A few (but not enough) heads have already rolled at the agency that threw itself an infamous Las Vegas conference that could have been planned by former Tyco CEO Dennis Kozlowski before he went to jail. …

… Charged with supporting federal operations, the GSA turns out to be a cynical wastrel. Prior to the conference, word came down from on high that it should be “over the top” — in other words, in the spirit of an over-the-top era of stimulus, when spending more is always assumed to be better. The GSA spent $6,325 on commemorative coins to reward its employees, fittingly enough, for their work on Recovery Act projects. It’s a wonder that Keynesians aren’t defending the $820,000 conference as a jobs creator, a notion that wouldn’t be any more absurd than the case they make for “shovel-ready” projects and green energy.

Such is the conference’s notoriety that the headline on a recent Las Vegas Sun article was: “Nevada lawmakers don’t want GSA scandal to put Las Vegas in bad light.” The event was the biennial Western Regions Conference of the Public Buildings Service of the GSA, and if that doesn’t sound like a good time, you’ve never partied with the GSA. A great deal of thought was put into how to sidestep and exploit every rule in the interest of gouging the government.

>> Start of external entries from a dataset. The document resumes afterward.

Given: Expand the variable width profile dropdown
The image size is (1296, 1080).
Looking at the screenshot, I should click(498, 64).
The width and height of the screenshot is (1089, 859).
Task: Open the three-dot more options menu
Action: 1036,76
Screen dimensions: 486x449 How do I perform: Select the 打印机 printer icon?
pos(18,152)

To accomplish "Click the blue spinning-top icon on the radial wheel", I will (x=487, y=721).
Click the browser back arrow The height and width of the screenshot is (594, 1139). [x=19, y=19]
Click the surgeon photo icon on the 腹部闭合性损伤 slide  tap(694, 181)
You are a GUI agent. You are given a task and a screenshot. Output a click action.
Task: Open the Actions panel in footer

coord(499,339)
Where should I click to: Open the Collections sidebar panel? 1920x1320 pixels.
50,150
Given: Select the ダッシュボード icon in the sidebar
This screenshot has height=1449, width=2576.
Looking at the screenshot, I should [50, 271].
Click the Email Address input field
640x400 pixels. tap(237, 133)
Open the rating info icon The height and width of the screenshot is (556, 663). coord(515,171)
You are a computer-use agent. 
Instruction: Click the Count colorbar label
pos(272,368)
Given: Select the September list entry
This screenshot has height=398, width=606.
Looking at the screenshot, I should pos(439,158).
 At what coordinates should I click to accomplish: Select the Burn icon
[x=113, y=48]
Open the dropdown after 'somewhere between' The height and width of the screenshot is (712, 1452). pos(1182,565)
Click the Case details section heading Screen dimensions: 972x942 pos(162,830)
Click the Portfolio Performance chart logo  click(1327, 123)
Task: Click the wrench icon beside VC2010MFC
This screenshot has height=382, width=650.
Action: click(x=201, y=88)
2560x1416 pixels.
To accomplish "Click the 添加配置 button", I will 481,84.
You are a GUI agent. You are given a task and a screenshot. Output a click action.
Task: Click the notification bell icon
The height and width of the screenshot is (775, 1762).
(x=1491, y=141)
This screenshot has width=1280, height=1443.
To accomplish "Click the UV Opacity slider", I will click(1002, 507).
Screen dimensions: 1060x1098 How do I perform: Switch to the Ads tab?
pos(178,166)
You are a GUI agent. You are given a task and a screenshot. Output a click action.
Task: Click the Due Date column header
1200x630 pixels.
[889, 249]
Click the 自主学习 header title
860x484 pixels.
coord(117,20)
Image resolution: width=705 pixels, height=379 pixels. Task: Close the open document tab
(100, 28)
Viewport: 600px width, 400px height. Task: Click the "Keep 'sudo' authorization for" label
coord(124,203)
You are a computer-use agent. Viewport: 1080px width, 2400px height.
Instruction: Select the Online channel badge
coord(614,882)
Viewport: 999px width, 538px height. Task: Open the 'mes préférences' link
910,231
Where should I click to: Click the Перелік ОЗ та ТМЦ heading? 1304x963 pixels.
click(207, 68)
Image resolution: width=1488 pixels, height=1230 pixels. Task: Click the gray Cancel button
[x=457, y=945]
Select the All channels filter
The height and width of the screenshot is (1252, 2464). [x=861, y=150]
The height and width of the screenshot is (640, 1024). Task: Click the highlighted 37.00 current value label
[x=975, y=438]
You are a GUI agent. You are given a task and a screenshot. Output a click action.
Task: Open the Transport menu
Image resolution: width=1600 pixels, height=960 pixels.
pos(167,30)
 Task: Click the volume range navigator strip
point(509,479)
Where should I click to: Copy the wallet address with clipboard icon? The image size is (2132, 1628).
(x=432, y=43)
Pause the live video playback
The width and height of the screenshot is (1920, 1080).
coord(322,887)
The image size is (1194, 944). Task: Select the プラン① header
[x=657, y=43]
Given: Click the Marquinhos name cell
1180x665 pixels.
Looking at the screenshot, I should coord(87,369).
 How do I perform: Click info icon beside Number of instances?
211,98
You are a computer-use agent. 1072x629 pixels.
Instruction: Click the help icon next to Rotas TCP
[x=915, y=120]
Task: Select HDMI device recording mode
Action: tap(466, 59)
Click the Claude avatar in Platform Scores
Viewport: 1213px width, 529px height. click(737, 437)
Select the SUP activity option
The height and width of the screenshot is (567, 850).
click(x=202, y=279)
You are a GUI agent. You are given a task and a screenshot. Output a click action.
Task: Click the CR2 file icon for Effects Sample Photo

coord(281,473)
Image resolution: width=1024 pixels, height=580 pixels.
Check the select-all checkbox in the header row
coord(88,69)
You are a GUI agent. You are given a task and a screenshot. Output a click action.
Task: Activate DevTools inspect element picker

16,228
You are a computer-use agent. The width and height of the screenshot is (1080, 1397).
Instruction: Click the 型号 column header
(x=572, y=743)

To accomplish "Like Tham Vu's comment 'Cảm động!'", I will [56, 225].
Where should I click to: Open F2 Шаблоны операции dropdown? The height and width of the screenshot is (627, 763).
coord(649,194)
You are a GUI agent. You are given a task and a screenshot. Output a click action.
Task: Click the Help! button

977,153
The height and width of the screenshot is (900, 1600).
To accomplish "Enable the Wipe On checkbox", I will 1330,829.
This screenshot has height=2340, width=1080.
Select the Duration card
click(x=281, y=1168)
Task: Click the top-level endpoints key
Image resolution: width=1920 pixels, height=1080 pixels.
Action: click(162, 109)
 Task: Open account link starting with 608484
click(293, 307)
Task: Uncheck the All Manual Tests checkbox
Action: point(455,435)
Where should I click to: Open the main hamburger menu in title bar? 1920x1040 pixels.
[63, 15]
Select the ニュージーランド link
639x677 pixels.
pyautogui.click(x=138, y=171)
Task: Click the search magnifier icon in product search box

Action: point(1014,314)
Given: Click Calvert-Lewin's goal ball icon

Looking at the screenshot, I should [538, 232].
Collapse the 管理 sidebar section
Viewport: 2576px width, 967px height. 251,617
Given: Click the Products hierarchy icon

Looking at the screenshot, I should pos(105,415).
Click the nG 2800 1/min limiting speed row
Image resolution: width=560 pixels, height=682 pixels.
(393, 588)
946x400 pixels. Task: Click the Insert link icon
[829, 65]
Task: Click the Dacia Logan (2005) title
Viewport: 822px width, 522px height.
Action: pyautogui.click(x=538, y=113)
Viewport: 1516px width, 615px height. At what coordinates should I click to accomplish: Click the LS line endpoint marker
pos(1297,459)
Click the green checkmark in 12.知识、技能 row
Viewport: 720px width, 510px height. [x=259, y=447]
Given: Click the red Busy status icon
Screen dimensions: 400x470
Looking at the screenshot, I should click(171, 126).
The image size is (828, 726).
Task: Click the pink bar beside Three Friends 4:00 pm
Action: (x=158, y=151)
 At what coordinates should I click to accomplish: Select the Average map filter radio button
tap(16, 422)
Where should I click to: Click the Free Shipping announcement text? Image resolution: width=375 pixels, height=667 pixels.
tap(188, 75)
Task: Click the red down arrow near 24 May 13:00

According to an inspector-general report, the GSA undertook two “scouting trips,” five off-site planning meetings, and a “dry run” for the conference. The Osama bin Laden raid might not have been so elaborately planned. Most of this painstaking preparation took place at the four-star M Resort Spa Casino outside Vegas (“the floor-to-ceiling windows offer an incredible view from every room”), where the 300 GSA employees gathered for the conference itself. All told, travel and catering costs for planning alone ran $136,000.